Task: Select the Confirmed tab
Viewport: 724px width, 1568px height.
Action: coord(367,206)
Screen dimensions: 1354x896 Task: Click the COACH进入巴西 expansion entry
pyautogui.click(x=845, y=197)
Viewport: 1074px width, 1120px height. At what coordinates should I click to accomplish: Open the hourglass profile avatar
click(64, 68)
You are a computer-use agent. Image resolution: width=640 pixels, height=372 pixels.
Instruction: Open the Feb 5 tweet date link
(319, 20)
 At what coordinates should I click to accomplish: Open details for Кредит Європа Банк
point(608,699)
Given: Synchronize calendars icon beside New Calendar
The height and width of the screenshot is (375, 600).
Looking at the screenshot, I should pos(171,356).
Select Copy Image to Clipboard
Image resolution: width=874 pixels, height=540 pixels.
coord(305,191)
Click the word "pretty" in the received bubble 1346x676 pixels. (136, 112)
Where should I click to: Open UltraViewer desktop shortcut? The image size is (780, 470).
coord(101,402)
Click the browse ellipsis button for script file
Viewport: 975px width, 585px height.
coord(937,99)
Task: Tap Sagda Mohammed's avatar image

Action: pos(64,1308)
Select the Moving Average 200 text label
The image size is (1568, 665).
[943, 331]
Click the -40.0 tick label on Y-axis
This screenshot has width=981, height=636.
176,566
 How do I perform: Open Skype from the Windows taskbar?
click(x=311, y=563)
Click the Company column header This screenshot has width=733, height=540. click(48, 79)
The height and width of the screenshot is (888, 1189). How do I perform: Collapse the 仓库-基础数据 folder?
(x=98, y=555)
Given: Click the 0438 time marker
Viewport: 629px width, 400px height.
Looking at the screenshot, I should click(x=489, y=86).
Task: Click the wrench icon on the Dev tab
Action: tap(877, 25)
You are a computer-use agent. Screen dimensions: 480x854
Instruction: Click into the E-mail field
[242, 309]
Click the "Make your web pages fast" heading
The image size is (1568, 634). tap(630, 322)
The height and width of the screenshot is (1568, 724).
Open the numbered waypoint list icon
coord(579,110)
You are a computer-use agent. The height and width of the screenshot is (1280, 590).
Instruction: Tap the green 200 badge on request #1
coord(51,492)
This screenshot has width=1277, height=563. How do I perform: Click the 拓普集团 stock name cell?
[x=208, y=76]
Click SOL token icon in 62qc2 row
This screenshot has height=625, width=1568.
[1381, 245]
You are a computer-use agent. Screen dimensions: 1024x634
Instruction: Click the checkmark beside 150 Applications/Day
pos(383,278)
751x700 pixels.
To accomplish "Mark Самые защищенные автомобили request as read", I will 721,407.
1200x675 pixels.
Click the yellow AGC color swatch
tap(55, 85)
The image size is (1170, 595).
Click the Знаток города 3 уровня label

- _BRIEF_
In the listing above, transcribe exactly everything from the line containing "Click SOL token icon in 62qc2 row" down to the line containing "1200x675 pixels.", including both and nothing more.

- _REPLY_
Click SOL token icon in 62qc2 row
This screenshot has height=625, width=1568.
[1381, 245]
You are a computer-use agent. Screen dimensions: 1024x634
Instruction: Click the checkmark beside 150 Applications/Day
pos(383,278)
751x700 pixels.
To accomplish "Mark Самые защищенные автомобили request as read", I will 721,407.
1200x675 pixels.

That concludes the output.